Clin Exp Pharmacol Physiol 1998 Sep;25(9):745-9
Evolution of the human brain: is bigger better?
Henneberg M
1. The hominid brain has increased approximately three times in size since the Pliocene, but so has the brain of equids. The tripling of hominid brain size has been considered as an indicator of increased mental abilities, as it coincided with the production of tools, weapons and other artefacts of increasing sophistication. No indicators of the increase in equid intelligence are known. Intraspecific correlation between brain size and variously measured 'intelligence' is, in modern humans, very weak if not completely absent. With the exception of size, there are no major differences between the anatomy of ape and human brains. 2. A study of 297 estimates of body height, 626 estimates of bodyweight and 276 estimates of the cranial capacity of hominids dated at various periods over the past 5 million years shows that the increase in hominid brain size was paralleled by an increase in body size. 3. In a sample of 45 variously dated fossil hominids, brain size correlates isometrically with body size. 4. Since the Late Pleistocene (approximately 30,000 years ago), human brain size decreased by approximately 10%; yet again, this decrease was paralleled by a decrease in body size. 5. Therefore, it may be concluded that the gross anatomy of the hominid brain is not related to its functional capabilities. The large human brain:body size ratio may be a result of the structural reduction of the size of the gastrointestinal tract and, consequently, its musculoskeletal supports. It is related to richer, meat-based diets and extra-oral food processing rather than the exceptional increase in the size of the cerebrum. The exceptional mental abilities of humans may be a result of functional rather than anatomical evolution.

Evolutionary psychology
Am Psychol 1998 May;53(5):533-48
Adaptations, exaptations, and spandrels.
Buss DM, Haselton MG, Shackelford TK, Bleske AL, Wakefield JC
Adaptation and natural selection are central concepts in the emerging science of evolutionary psychology. Natural selection is the only known causal process capable of producing complex functional organic mechanisms. These adaptations, along with their incidental by-products and a residue of noise, comprise all forms of life. Recently, S. J. Gould (1991) proposed that exaptations and spandrels may be more important than adaptations for evolutionary psychology. These refer to features that did not originally arise for their current use but rather were co-opted for new purposes. He suggested that many important phenomena--such as art, language, commerce, and war--although evolutionary in origin, are incidental spandrels of the large human brain. The authors outline the conceptual and evidentiary standards that apply to adaptations, exaptations, and spandrels and discuss the relative utility of these concepts for psychological science.
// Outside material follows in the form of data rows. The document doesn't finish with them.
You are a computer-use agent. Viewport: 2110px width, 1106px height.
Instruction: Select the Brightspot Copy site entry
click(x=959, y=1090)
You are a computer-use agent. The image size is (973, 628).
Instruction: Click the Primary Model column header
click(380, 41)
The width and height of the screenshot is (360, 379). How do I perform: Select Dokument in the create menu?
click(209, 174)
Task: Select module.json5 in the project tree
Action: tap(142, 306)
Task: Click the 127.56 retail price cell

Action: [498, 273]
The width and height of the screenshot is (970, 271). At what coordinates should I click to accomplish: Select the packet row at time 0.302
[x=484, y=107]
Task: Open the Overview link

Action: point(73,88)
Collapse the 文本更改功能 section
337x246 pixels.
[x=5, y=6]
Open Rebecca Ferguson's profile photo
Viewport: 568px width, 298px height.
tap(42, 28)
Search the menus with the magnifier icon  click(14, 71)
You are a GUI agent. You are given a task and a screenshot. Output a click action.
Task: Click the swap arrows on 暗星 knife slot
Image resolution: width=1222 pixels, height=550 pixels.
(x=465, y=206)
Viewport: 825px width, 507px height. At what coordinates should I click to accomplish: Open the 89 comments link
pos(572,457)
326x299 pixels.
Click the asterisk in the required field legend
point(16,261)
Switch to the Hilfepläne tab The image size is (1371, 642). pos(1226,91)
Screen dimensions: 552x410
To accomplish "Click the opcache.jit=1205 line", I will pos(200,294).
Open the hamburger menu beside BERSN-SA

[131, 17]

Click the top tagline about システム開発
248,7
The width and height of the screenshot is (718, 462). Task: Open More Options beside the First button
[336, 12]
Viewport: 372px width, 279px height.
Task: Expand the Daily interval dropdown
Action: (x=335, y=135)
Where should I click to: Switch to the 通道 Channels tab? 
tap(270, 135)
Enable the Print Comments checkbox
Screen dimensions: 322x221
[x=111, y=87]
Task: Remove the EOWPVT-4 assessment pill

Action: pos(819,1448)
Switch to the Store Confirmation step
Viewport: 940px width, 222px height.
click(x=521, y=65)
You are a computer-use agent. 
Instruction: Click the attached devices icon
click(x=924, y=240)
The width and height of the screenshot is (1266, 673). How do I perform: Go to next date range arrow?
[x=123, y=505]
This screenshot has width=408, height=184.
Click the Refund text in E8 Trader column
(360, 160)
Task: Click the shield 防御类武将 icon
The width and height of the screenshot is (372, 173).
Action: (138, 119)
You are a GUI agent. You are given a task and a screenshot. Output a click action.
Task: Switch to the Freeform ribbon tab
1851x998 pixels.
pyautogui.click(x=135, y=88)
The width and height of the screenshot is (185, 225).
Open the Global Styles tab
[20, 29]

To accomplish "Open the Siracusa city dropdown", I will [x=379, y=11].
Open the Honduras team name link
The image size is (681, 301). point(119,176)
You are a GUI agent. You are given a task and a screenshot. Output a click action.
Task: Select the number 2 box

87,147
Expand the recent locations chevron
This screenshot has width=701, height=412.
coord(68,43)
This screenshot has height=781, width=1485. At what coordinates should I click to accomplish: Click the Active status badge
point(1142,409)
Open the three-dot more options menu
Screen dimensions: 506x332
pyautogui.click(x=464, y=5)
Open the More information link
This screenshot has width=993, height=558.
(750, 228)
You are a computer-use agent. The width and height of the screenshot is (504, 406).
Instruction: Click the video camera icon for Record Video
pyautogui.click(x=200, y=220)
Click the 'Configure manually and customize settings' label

Ciba Found Symp 1997;208:212-23; discussion 223-30
Evolutionary psychology and genetic variation: non-adaptive, fitness-related and adaptive.
Gangestad SW
Behavioural variation across individuals can be substantial. A broad generalization emerging from three decades of behavioural genetic studies is that most psychological individual differences have moderate broad heritabilities (30-60%). There are at least three possible scenarios for this genetic variation. First, it may be adaptively neutral and not subject to selection. Second, it may be related to fitness despite selection. Third, it may be maintained by selection for alternative adaptations. Some authors favour the first of these possibilities, but the latter two cannot be ruled out. First, temporally varying selection pressures (e.g. pathogens) can maintain fitness-related genetic variance in a population despite current selection pressures. Moreover, direct and indirect evidence on humans support the notion that some phenotypic variance is fitness related. Second, while adaptive alternatives are unlikely to be found at a level of highly complex design, frequency dependent selection can maintain variation at finer, quantitative levels. One potential example is discussed. Because of their particular relevance to evolutionary psychology, fitness-related and adaptive genetic variance deserve further attention.